Your answer should reproduce every line of the material in which the word "This" occurs.
****
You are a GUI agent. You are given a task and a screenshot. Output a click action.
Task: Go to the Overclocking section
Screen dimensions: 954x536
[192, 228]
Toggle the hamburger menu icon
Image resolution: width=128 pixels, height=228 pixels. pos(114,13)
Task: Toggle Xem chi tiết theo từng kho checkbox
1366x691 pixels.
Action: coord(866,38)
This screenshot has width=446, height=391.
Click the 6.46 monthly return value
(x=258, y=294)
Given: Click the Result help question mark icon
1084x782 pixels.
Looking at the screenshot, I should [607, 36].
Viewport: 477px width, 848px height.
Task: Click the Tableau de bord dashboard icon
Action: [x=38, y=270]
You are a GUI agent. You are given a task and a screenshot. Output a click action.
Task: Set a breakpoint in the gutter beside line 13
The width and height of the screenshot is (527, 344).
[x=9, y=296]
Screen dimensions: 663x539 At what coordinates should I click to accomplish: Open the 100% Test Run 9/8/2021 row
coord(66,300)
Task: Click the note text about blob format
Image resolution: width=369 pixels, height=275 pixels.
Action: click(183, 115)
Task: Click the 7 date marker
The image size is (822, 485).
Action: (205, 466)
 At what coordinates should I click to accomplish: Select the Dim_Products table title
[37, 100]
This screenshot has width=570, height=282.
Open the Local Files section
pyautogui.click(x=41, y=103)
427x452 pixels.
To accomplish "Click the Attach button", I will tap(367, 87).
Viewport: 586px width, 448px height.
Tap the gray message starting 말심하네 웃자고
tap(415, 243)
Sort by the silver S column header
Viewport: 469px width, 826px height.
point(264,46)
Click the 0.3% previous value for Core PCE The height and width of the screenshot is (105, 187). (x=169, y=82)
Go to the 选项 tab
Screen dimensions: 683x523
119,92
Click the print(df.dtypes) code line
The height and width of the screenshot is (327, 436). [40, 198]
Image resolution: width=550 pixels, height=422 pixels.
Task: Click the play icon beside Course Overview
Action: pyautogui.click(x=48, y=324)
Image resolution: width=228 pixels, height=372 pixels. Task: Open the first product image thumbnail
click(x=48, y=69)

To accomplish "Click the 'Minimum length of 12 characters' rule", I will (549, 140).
****
**Your response:**
This screenshot has width=446, height=391.
This screenshot has width=570, height=282.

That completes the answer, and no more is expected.